Adaptive Recursive Circle Framework for Fine-grained Action Recognition
- URL: http://arxiv.org/abs/2107.11813v1
- Date: Sun, 25 Jul 2021 14:24:29 GMT
- Title: Adaptive Recursive Circle Framework for Fine-grained Action Recognition
- Authors: Hanxi Lin, Xinxiao Wu, Jiebo Luo
- Abstract summary: How to model fine-grained spatial-temporal dynamics in videos has been a challenging problem for action recognition.
Most existing methods generate features of a layer in a pure feedforward manner.
We propose an Adaptive Recursive Circle framework, a fine-grained decorator for pure feedforward layers.

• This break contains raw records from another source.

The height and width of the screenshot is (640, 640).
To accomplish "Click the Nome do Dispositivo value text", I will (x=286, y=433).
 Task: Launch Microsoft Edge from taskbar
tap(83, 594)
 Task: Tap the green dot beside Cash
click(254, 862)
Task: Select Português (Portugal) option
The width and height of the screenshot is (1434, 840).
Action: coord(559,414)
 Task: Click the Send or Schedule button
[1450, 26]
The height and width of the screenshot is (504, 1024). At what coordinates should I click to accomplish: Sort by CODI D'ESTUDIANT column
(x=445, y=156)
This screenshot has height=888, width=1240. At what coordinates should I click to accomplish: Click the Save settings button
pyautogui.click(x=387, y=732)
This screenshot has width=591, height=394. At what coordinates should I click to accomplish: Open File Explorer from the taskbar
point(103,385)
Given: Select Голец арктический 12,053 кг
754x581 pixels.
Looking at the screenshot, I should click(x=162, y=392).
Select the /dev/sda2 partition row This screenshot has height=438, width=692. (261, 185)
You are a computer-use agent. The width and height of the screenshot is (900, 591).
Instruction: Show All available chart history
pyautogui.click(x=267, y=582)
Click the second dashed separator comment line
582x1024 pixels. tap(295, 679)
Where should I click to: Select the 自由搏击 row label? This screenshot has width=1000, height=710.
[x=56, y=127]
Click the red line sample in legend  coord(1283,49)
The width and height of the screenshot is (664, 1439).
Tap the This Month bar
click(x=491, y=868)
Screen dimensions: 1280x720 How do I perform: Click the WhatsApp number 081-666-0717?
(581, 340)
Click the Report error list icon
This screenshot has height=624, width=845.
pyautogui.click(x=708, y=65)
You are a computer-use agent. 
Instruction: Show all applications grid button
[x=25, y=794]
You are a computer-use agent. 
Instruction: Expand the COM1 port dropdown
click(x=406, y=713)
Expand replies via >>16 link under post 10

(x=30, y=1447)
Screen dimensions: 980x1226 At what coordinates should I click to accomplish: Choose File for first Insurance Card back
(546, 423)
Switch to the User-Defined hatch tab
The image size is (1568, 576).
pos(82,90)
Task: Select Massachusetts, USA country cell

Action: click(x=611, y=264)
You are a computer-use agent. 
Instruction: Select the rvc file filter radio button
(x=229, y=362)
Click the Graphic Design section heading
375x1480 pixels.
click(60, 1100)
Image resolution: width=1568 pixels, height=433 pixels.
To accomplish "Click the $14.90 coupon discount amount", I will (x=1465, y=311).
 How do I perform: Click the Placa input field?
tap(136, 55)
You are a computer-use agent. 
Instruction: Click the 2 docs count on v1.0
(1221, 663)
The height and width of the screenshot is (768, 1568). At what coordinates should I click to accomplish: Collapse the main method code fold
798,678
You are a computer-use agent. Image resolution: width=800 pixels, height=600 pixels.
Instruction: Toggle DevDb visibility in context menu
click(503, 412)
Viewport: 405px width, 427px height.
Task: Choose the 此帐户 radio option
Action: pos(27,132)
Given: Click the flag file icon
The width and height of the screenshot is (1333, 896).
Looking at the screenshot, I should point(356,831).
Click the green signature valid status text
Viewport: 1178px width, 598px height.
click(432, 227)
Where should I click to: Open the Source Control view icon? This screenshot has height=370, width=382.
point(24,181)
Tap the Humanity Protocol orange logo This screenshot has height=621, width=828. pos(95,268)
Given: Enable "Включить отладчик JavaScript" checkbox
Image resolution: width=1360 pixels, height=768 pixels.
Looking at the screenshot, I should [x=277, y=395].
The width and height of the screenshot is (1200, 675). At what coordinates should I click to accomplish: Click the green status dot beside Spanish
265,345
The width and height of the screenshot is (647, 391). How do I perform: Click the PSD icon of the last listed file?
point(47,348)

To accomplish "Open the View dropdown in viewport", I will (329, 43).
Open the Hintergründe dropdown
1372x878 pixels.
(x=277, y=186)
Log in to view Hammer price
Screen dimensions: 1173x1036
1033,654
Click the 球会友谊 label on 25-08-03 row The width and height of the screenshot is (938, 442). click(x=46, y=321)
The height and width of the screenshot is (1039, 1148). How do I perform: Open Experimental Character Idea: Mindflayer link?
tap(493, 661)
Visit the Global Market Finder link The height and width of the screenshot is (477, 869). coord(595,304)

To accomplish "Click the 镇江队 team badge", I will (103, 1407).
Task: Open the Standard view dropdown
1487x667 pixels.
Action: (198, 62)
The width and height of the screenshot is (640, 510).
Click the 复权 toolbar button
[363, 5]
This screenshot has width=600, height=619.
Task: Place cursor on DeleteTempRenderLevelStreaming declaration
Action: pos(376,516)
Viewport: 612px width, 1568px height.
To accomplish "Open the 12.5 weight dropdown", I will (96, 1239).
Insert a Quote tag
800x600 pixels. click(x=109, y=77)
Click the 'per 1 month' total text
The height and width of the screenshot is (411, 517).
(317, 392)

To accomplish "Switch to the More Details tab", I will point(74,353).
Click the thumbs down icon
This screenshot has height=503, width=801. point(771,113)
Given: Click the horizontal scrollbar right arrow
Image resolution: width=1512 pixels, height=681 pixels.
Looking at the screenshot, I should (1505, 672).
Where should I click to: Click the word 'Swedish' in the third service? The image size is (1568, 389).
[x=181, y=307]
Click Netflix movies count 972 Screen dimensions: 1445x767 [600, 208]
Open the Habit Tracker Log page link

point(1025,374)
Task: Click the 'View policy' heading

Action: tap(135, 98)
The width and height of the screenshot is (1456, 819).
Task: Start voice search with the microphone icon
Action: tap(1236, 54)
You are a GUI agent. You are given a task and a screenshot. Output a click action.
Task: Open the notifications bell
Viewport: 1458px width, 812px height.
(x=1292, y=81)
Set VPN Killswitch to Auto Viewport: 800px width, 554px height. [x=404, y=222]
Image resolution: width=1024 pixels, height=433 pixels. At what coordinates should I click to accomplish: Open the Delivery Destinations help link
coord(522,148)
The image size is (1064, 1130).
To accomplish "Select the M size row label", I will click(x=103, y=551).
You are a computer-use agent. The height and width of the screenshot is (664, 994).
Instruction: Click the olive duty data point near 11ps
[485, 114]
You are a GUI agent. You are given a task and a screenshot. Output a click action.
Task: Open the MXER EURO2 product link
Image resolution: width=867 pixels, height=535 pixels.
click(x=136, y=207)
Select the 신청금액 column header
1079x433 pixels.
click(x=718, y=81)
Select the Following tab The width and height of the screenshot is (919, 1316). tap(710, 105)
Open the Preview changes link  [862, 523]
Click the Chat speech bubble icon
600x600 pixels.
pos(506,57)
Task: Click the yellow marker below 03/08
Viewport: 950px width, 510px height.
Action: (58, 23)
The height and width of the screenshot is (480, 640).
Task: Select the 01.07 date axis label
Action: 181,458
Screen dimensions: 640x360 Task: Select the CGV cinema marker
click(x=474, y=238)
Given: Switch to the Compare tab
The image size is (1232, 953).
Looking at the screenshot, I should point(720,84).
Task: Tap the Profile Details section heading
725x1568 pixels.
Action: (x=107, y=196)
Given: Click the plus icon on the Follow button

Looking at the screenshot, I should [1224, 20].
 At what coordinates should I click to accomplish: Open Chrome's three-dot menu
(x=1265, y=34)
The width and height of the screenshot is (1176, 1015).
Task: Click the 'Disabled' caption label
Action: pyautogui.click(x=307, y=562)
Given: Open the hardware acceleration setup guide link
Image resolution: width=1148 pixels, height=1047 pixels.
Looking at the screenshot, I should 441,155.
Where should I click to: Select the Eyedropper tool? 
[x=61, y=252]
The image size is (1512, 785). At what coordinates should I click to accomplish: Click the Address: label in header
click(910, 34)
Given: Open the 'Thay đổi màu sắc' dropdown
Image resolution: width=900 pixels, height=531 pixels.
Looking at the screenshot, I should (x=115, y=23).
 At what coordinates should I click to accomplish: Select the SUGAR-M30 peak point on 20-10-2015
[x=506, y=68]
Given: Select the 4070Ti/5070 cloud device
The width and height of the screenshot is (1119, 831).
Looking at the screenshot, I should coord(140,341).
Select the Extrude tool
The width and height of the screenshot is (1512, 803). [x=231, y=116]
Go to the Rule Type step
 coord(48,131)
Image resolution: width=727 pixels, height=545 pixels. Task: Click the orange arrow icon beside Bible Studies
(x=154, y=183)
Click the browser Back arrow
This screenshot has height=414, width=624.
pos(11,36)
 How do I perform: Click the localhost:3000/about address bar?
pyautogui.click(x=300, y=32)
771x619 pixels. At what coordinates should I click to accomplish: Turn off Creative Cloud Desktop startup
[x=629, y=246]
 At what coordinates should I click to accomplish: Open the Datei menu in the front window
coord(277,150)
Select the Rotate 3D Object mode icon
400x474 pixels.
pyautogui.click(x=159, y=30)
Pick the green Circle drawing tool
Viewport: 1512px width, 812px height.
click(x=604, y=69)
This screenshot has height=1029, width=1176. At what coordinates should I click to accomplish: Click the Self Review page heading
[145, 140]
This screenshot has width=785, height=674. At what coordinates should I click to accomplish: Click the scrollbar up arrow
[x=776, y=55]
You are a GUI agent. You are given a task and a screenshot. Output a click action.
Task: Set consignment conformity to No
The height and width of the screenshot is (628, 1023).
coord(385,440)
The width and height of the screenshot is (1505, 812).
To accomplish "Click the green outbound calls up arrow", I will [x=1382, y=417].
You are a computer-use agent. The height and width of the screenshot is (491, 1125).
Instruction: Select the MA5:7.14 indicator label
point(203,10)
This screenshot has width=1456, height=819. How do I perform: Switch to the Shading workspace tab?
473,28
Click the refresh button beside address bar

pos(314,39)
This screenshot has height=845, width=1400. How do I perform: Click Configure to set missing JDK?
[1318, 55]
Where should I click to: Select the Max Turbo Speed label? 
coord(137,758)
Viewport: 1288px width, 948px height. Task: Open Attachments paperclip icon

- Score: 95.51097674917851
- License: http://arxiv.org/licenses/nonexclusive-distrib/1.0/
- Abstract: How to model fine-grained spatial-temporal dynamics in videos has been a
challenging problem for action recognition. It requires learning deep and rich
features with superior distinctiveness for the subtle and abstract motions.
Most existing methods generate features of a layer in a pure feedforward
manner, where the information moves in one direction from inputs to outputs.
And they rely on stacking more layers to obtain more powerful features,
bringing extra non-negligible overheads. In this paper, we propose an Adaptive
Recursive Circle (ARC) framework, a fine-grained decorator for pure feedforward
layers. It inherits the operators and parameters of the original layer but is
slightly different in the use of those operators and parameters. Specifically,
the input of the layer is treated as an evolving state, and its update is
alternated with the feature generation. At each recursive step, the input state
is enriched by the previously generated features and the feature generation is
made with the newly updated input state. We hope the ARC framework can
facilitate fine-grained action recognition by introducing deeply refined
features and multi-scale receptive fields at a low cost. Significant
improvements over feedforward baselines are observed on several benchmarks. For
example, an ARC-equipped TSM-ResNet18 outperforms TSM-ResNet50 with 48% fewer
FLOPs and 52% model parameters on Something-Something V1 and Diving48.